-- What is expected --
Look for "computer" in every line of the listing. Copy the lines that have it.

┌─ Data for analysis

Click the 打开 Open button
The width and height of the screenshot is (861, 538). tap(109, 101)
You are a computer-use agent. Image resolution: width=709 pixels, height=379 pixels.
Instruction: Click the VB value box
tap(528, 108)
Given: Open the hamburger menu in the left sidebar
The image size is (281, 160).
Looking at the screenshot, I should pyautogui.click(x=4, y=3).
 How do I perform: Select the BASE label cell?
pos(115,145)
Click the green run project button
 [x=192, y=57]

└─
┌─ Data for analysis

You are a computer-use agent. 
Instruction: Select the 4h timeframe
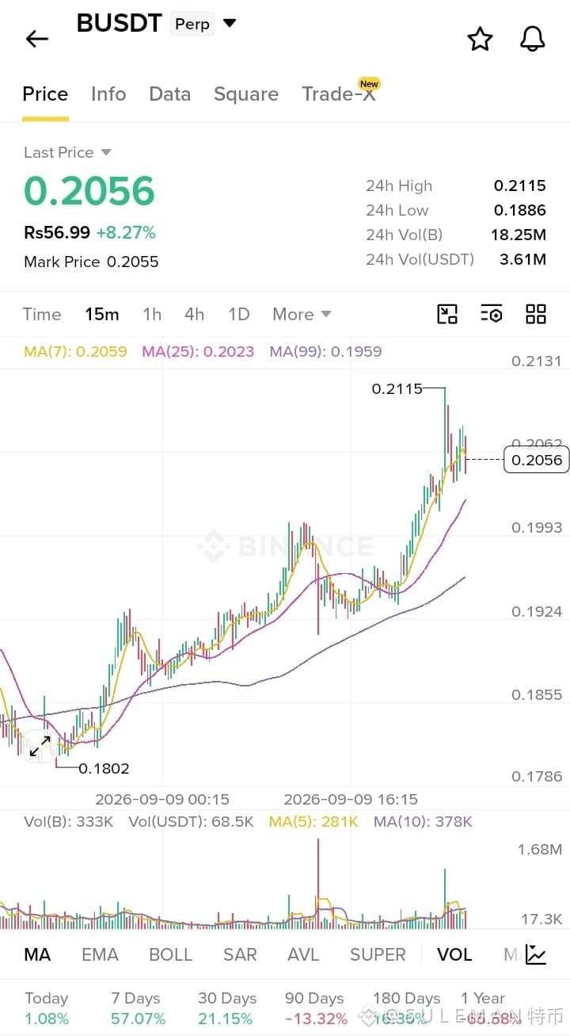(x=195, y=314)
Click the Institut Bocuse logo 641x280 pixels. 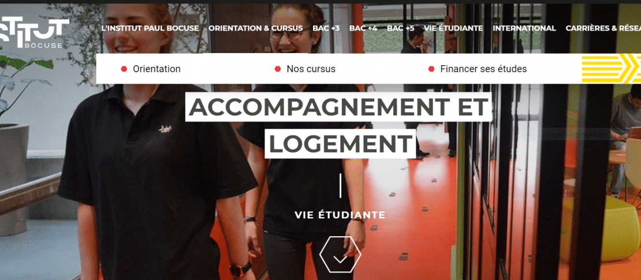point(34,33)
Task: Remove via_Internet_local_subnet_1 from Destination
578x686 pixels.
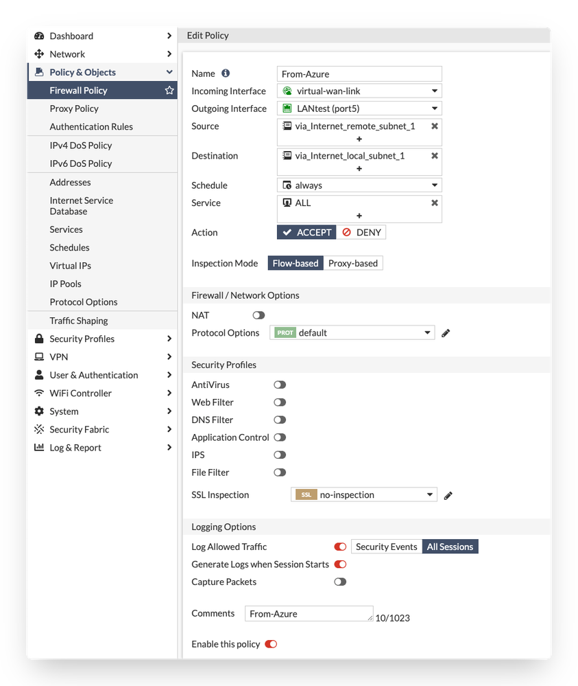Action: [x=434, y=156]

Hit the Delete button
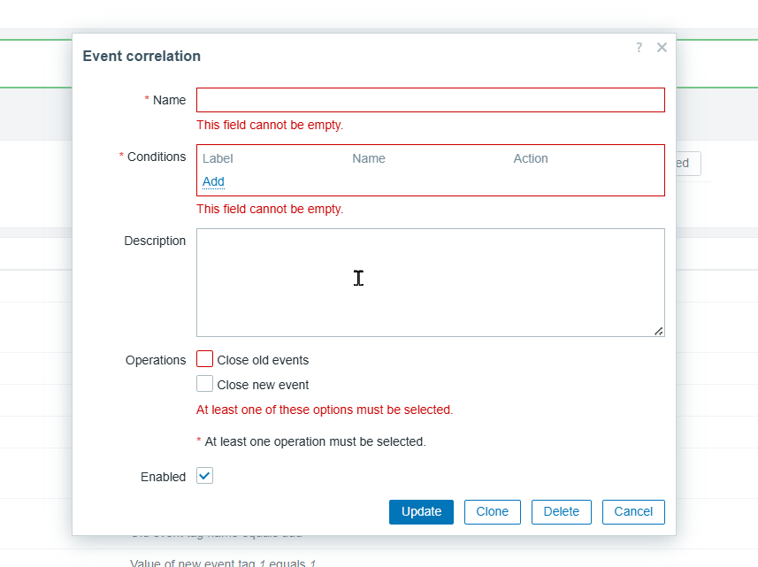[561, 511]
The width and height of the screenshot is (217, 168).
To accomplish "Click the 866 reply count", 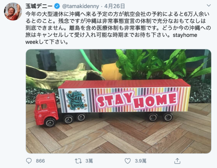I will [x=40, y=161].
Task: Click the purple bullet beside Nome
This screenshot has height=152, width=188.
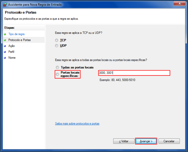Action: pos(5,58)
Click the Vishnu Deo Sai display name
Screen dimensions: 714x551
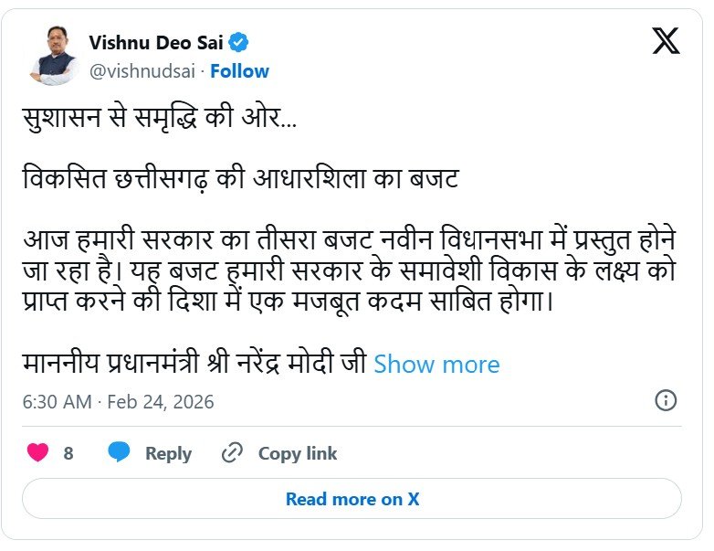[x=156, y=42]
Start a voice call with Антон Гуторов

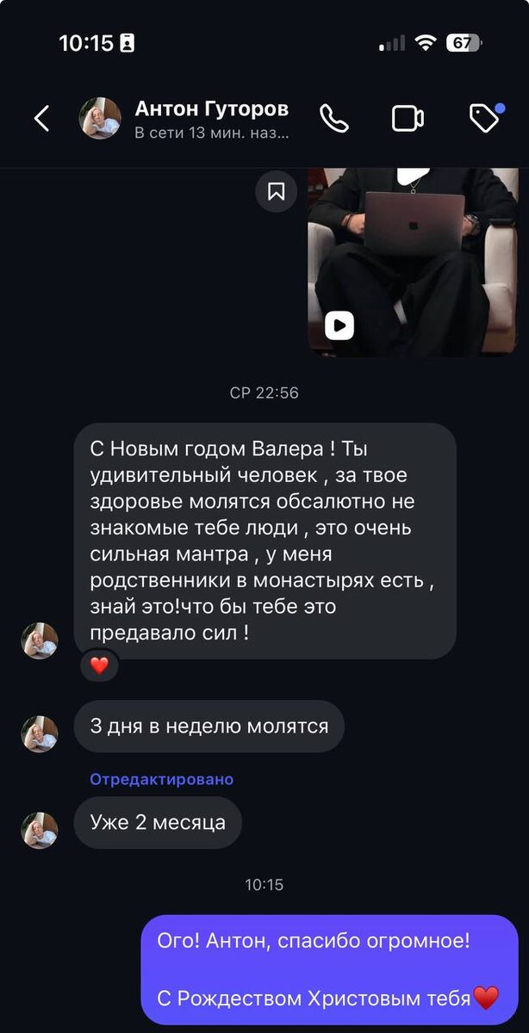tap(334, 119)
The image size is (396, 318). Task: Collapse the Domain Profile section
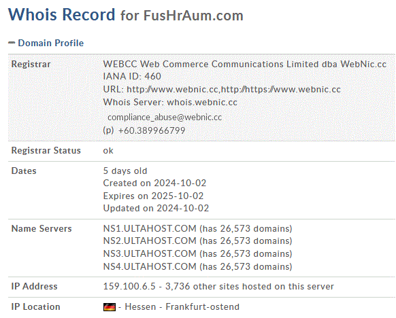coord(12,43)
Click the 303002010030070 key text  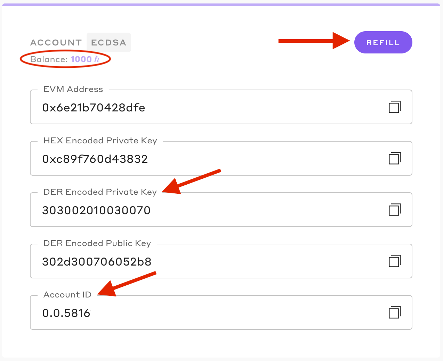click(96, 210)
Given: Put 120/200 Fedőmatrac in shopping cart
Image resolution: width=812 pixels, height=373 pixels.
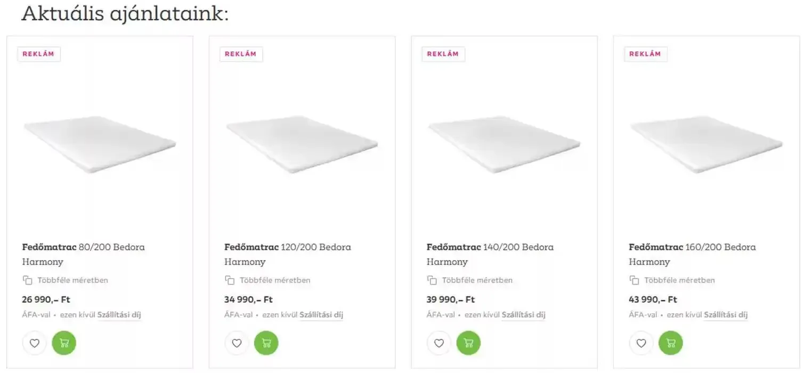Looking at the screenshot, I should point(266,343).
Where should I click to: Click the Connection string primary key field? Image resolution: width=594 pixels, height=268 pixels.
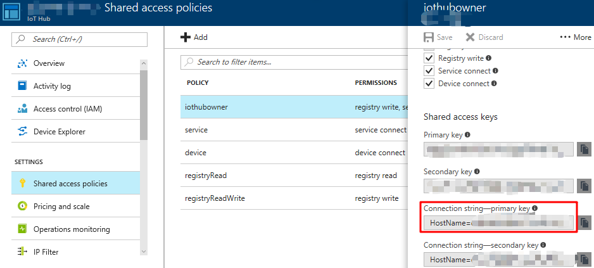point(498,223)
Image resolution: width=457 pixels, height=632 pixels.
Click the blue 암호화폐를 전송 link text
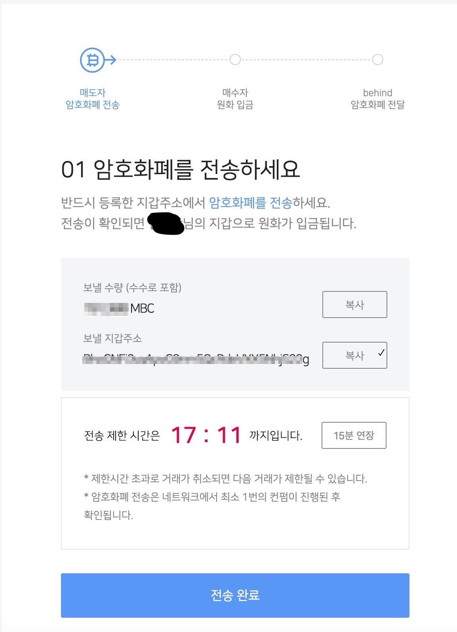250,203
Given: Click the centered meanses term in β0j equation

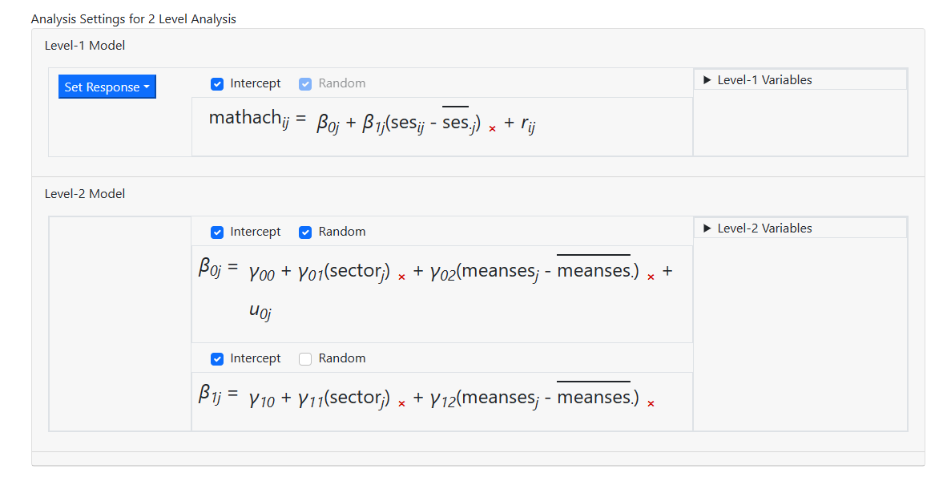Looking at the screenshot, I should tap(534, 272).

└─
┌─ Data for analysis

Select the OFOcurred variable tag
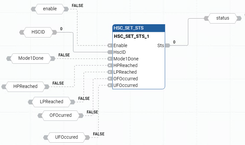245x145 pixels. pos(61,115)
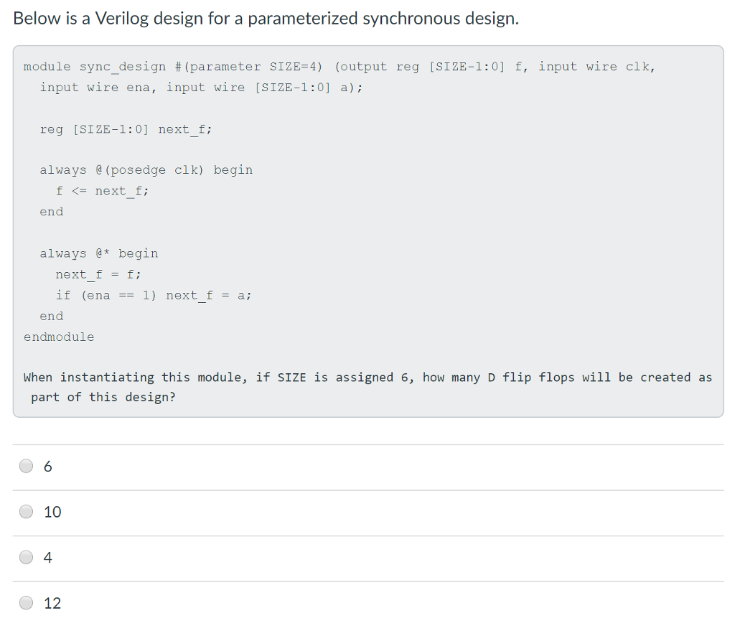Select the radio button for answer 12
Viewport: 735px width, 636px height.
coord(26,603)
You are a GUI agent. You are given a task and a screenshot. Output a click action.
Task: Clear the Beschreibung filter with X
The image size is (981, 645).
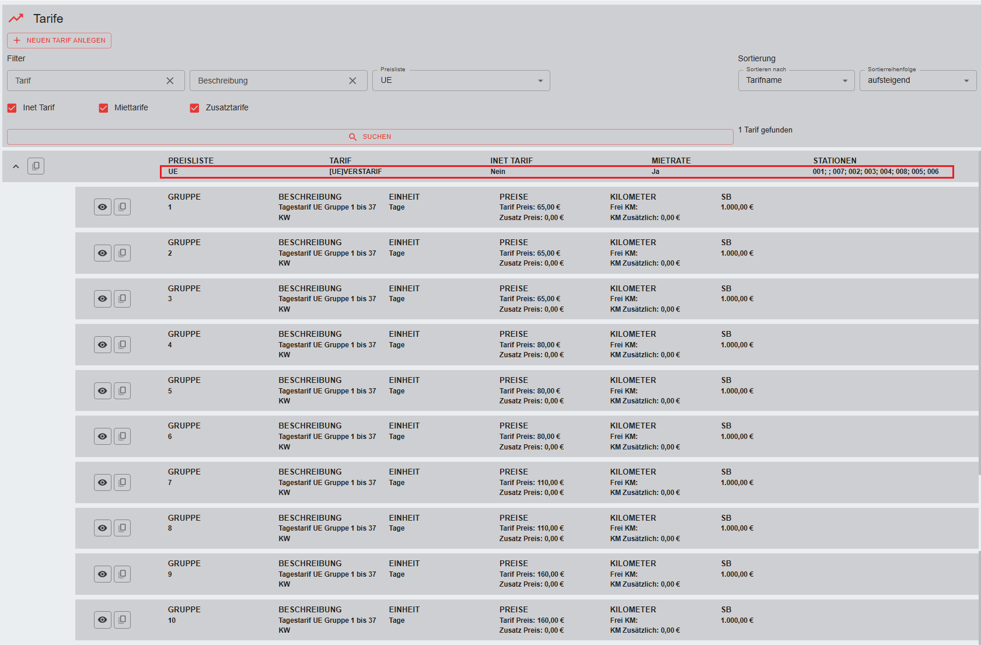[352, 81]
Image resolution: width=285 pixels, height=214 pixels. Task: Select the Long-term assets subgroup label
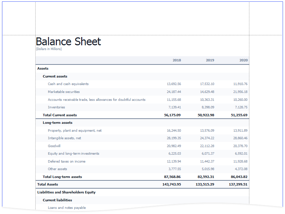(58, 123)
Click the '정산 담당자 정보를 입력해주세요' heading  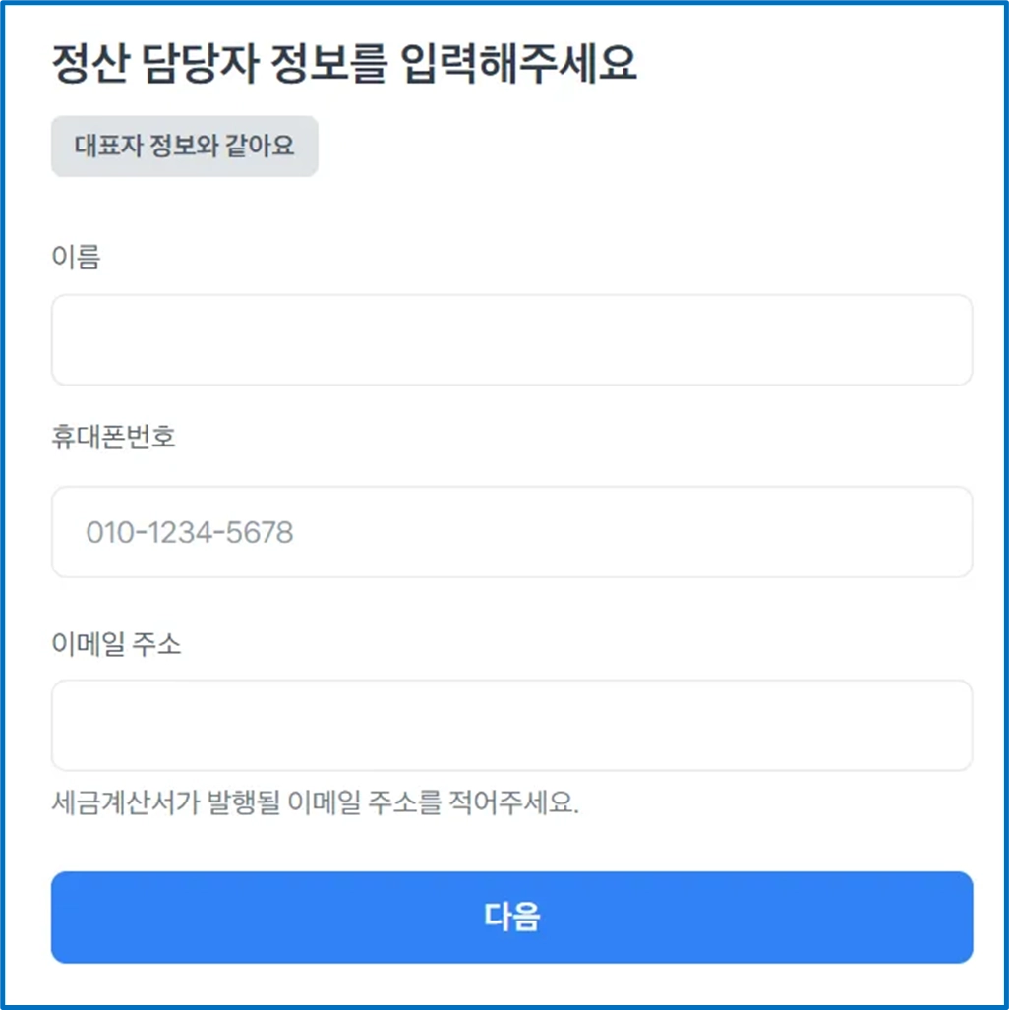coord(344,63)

└─

-- Response to this task --
You are a computer-use agent. Image resolution: width=709 pixels, height=379 pixels.
You are a computer-use agent. 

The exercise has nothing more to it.